Walter J. Doniger (July 1, 1917 – November 24, 2011) was an American film and television director. A graduate of the Harvard School of Business, early in his career he was a screenwriter.

==Career==
In the early 1940s, Doniger started as a scriptwriter with Universal Films. During World War II, he worked on training films for the United States Army. His knowledge of military matters was reflected in some of his later work for television and films.

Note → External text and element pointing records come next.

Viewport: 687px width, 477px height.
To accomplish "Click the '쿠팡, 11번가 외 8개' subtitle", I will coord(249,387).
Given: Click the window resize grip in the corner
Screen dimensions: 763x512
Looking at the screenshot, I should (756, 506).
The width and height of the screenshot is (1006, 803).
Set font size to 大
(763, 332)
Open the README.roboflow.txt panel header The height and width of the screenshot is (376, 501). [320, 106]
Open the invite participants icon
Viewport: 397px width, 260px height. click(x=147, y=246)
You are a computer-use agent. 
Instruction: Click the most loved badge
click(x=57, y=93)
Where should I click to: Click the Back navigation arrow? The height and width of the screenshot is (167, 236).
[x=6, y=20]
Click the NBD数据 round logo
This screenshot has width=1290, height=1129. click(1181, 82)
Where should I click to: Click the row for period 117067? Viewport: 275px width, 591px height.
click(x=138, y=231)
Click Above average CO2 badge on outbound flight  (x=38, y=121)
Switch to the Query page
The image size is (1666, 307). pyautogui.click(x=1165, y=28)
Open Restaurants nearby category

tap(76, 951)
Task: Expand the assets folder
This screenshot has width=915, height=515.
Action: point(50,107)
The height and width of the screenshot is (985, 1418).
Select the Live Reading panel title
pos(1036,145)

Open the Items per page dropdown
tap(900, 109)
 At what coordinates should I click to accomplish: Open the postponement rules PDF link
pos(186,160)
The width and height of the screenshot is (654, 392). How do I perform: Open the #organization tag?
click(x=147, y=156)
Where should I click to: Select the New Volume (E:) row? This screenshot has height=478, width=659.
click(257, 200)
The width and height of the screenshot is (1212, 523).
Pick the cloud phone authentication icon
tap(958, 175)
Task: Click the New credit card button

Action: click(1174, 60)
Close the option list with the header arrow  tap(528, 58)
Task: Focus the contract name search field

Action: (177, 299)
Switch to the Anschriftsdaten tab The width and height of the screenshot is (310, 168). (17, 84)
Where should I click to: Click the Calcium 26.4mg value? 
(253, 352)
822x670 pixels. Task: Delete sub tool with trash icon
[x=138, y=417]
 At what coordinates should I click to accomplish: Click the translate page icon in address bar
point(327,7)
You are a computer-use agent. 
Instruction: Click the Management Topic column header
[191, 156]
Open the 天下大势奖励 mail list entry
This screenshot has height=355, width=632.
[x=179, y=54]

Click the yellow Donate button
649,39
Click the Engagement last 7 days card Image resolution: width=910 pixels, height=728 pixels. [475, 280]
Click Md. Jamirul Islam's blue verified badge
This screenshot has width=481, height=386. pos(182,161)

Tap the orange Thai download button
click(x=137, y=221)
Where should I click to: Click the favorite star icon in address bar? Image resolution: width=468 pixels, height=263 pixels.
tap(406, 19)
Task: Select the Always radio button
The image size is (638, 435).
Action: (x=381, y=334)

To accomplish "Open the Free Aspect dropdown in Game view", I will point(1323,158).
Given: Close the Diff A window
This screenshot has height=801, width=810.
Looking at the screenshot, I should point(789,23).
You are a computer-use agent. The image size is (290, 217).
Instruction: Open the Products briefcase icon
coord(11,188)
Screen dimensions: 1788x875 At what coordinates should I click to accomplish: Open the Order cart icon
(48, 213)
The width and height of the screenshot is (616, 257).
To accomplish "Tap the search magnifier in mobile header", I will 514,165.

After the war, Doniger worked as a screenwriter, director and producer. He wrote some of the scripts for the NBC-TV series Your Show Time (1949). He specialized in hard-boiled action pictures, including prison dramas (Duffy of San Quentin, 1954, and The Steel Cage, 1954), as well as war pictures (Cease Fire!, 1953). The latter was one of the first 3-D war films.

He directed sports films, including Safe at Home! (1962, starring New York Yankee greats Mickey Mantle and Roger Maris), and the made-for-TV movie Mad Bull (1977).

In 1957, Doniger established a production company, Bettina Productions Ltd. By this time he had gravitated towards working primarily for episodic television, particularly as director of western series, such as Cheyenne (1956–57); Tombstone Territory (1957–58), Maverick, (1957), and Bat Masterson (1958–60). He also directed episodes of Highway Patrol, Men Into Space, Dick Powell Theatre, Mr. Novak, Bracken's World, Rod Serling's Night Gallery, and Owen Marshall: Counselor at Law, among others.

During the 1960s, Doniger directed 64 episodes of the popular soap opera Peyton Place. After leaving Peyton Place, Doniger worked at Universal and eventually returned to action subjects, where he was most at home. He directed several episodes of the popular crime series McCloud.

His abrasive style occasionally brought him into conflict with producers and stars.

==Later life==
In 2008, Doniger donated some of his television scripts and records to the Cinematic Arts Library of the University of Southern California.

==Personal life==
Doniger was born in New York, New York, in 1917. He married Elaine Osterman, a magazine editor, on June 13, 1941. They had a son. He died in Los Angeles, California, in 2011.